Direction: Format the records from the line containing "Given: Click the Bottom padding value field" through the end of the records as a Markdown table with the columns Row and Entry, numbering each line and leaving out blank lines.

(Collected data entries)
● ● ●

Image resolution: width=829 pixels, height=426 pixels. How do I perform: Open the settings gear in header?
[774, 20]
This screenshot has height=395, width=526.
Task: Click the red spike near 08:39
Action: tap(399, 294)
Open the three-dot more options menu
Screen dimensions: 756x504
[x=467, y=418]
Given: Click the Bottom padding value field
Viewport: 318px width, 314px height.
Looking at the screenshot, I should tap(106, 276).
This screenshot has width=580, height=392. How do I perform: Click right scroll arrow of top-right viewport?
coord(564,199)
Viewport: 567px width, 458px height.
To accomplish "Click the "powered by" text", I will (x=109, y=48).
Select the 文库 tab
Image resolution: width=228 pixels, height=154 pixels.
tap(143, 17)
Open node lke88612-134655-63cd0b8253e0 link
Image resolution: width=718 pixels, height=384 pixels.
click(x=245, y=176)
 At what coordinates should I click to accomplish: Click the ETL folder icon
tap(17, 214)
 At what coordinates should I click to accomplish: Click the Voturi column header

● ● ●

Response to the task:
| Row | Entry |
|---|---|
| 1 | Given: Click the Bottom padding value field |
| 2 | Viewport: 318px width, 314px height. |
| 3 | Looking at the screenshot, I should tap(106, 276). |
| 4 | This screenshot has width=580, height=392. How do I perform: Click right scroll arrow of top-right viewport? |
| 5 | coord(564,199) |
| 6 | Viewport: 567px width, 458px height. |
| 7 | To accomplish "Click the "powered by" text", I will (x=109, y=48). |
| 8 | Select the 文库 tab |
| 9 | Image resolution: width=228 pixels, height=154 pixels. |
| 10 | tap(143, 17) |
| 11 | Open node lke88612-134655-63cd0b8253e0 link |
| 12 | Image resolution: width=718 pixels, height=384 pixels. |
| 13 | click(x=245, y=176) |
| 14 |  At what coordinates should I click to accomplish: Click the ETL folder icon |
| 15 | tap(17, 214) |
| 16 |  At what coordinates should I click to accomplish: Click the Voturi column header |